The withy hoop around his neck may have been part of a spancel for restraining animals. It was probably used as a garrotte to strangle him, perhaps during a ritual involving human sacrifice, given that most of such bodies from this period are young males aged 25 to 40 years old, and like many of these victims, his hair had been closely cropped.

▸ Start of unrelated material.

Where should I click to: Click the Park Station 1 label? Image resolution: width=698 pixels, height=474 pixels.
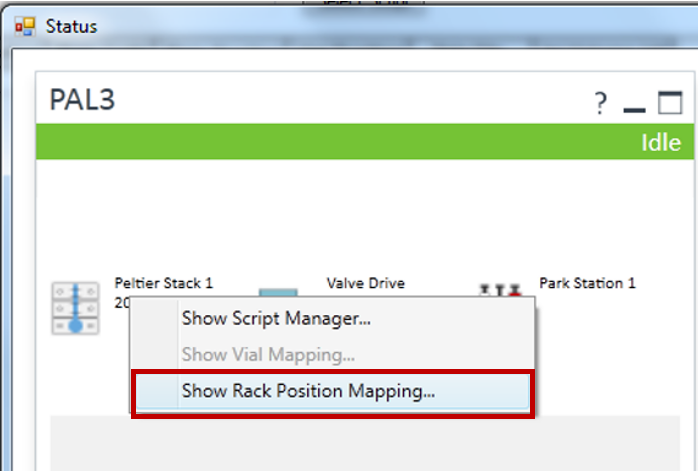pos(587,283)
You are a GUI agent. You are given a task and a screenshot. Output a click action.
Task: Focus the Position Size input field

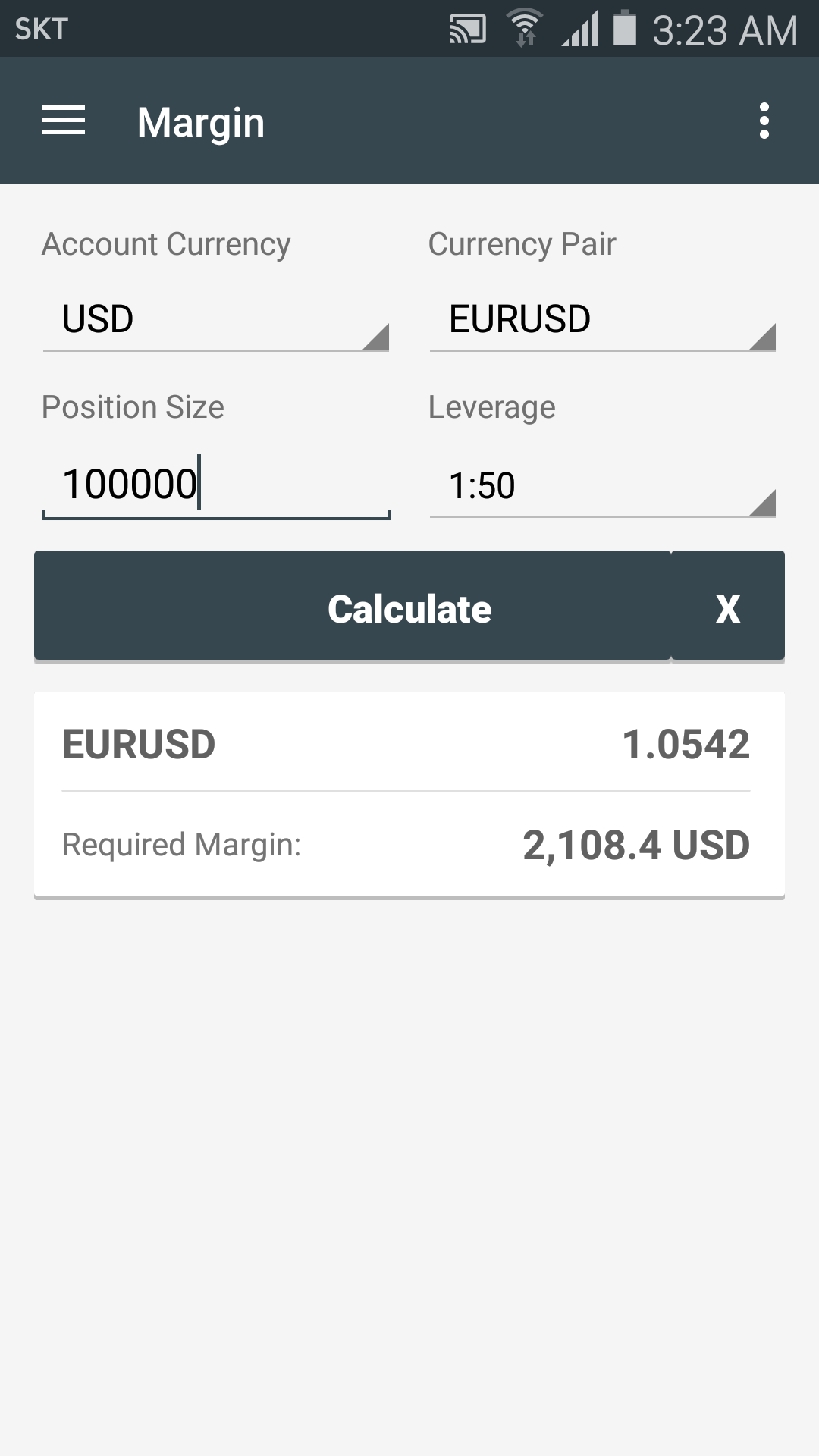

It is also possible that he was simply murdered or executed as a criminal. However, the willow rope strongly suggests ritual sacrifice; they are often mentioned for this purpose in early Irish mythological stories such as the Táin Bó Cúailnge.

== Exhibition ==

After his discovery in 1821, Gallagh Man remained at the find site in County Galway for eight years, during which the O'Kelly family periodically exhumed the body for public viewing. In 1829, the remains were purchased by the Royal Irish Academy, Ireland's principal learned society, and became part of its archaeological collections.

Gallagh Man was later transferred to the National Museum of Ireland – Archaeology in Dublin, where he is now exhibited in the museum's Kingship and Sacrifice exhibition alongside other Irish Iron Age bog bodies, including Old Croghan Man and Baronstown West Man. The exhibition explores archaeological evidence for violence, ritual deposition, kingship and religious belief in Iron Age Ireland (c. 500 BC), and examines how archaeological interpretations of bog bodies have changed over time.